The United States Embassy near Monrovia said it has reached out to independent, internationally recognized firms with specialization in forensic investigations to conduct a scoping mission to ascertain the basic facts of the alleged missing currency matter, and determine to what extent a broader mission would be needed.
The current development is a direct response to request by aggrieved and disenchanted citizens under the banners, Concern Citizens United to Bring Back our Money (COCUBBOM), and Economic Freedom Fighters of Liberia (EFFL) for international partners to help with investigators to ascertain the fate of their "missing L$16 billion."
Another civil society group, the Citizens Action for the Establishment of a War and Economic Crimes Court in Liberia, are in support of the groups demanding accountability in the money saga.
COCUBBOM and EFFL carried out a peaceful protest in September, calling on the US Embassy, the European Union, the Economic Community of West African States (ECOWAS) and the United Nations to intervene by embarking on the Liberian government to account for the "missing money."
The protesters also called on these international partners to provide technicians to investigate the matter as they do not trust the Liberian government on accounts that officials have been providing conflicting information surrounding the issue, and that most of the people on the presidential investigative team are related to people who are to be investigated.
According to the US Embassy release, issued on October 10, it is its assessment that such a report would be the most credible and effective means to determine quickly the scale of the problem, and would be an appropriate means for the United States to support the Liberian government's and citizens' desire to understand the allegations and facts.
"If a broader and longer investigation were found to be needed after the scoping mission has concluded, the government could discuss next steps with international partners," the release said.
The embassy noted that in order to ensure the effectiveness and integrity of the process, the U.S. and Liberian governments have agreed for the independent forensic investigators to conduct their work with full access to information needed, and without the imposition of additional actors from the government, civil society or international partners.
They went further to reach a consensus that the completed report will be made public, so that there is full transparency and understanding of the investigation outcomes.
"We urge all Liberians to remain patient as the Liberian government, assisted by the United States and other international partners, considers appropriate and expeditious means to help resolve current concerns and questions about Liberia's currency.
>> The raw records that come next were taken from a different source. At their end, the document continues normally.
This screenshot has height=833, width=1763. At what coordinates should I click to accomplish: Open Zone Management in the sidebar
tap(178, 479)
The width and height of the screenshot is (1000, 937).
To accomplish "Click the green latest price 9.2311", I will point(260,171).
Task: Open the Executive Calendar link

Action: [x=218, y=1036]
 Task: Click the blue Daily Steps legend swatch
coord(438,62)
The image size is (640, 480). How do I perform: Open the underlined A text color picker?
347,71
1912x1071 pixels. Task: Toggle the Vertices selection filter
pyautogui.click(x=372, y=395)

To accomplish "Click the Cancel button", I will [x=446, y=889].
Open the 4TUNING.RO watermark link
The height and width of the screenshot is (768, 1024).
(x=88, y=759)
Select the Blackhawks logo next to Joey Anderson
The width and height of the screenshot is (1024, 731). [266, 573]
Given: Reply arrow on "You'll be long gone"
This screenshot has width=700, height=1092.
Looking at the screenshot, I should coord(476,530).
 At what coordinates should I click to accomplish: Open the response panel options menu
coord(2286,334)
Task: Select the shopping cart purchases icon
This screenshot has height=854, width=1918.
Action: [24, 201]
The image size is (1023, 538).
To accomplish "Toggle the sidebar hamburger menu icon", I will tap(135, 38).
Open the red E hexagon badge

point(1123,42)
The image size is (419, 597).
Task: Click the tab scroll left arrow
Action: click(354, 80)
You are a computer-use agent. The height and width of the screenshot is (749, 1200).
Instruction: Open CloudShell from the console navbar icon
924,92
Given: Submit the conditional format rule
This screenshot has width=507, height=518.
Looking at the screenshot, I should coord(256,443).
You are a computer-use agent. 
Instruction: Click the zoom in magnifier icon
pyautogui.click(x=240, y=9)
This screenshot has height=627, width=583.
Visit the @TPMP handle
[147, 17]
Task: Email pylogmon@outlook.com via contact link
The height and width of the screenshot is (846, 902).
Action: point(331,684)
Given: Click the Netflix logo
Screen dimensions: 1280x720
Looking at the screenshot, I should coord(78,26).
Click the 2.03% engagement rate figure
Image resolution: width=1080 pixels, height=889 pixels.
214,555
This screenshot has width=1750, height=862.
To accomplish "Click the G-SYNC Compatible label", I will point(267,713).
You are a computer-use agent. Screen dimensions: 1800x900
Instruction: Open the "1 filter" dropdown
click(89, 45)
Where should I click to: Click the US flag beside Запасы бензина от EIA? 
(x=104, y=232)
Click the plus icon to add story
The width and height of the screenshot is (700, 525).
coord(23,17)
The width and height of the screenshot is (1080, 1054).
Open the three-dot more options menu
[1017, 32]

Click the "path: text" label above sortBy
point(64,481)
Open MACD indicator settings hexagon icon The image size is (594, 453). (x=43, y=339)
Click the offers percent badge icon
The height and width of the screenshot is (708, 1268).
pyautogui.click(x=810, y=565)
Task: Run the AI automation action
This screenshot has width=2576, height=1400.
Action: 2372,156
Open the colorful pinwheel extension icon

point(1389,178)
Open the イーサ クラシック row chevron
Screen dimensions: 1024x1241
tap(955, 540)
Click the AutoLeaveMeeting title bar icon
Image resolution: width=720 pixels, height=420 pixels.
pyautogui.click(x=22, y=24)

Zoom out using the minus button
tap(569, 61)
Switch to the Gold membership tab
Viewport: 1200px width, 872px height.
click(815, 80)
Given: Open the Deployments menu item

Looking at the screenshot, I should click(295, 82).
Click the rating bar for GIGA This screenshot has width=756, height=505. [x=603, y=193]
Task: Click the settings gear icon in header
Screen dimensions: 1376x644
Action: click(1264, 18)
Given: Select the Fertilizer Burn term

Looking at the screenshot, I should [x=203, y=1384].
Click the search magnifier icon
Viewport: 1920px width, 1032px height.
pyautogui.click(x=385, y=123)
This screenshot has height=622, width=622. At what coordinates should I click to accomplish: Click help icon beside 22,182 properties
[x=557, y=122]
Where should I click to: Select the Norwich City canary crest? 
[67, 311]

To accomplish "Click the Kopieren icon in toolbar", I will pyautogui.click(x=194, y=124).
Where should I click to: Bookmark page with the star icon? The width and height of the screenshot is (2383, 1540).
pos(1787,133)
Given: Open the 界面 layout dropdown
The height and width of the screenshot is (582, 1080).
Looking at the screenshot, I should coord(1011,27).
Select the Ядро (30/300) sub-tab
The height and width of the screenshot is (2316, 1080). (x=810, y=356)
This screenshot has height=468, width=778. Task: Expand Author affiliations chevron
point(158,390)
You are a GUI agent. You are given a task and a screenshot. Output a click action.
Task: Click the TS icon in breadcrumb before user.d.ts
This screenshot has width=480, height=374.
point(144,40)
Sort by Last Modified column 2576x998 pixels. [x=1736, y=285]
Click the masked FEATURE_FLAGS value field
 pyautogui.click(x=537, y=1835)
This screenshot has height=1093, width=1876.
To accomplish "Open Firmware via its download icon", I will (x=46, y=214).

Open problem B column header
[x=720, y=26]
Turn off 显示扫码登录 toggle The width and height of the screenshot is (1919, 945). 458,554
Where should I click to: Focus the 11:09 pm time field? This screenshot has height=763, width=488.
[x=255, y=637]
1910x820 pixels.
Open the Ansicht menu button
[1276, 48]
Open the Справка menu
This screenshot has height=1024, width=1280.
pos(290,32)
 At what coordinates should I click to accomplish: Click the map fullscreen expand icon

Meanwhile the EU Delegation in Monrovia has acknowledged receipt of petition by disenchanted citizens demanding accountability in the "missing L$16 billion."
The petition was delivered since September 24, but the EU could not acknowledge receipt of the petition to the media until October 9 when a release from there reached the Daily Observer.
In its release, the EU Delegation, like the US Embassy, commended the protesters for conducting themselves peacefully and also the government for the enabling environment provided. Stressing the need for clarity on the issue in the face of such grievous allegations, the EU Delegation said it is important that a full, complete and transparent investigation is carried out and finished as soon as possible.
The EU further notified the public that it has not provided any technical or financial support to aid the ongoing investigation by the government as being stated in the circle of the media.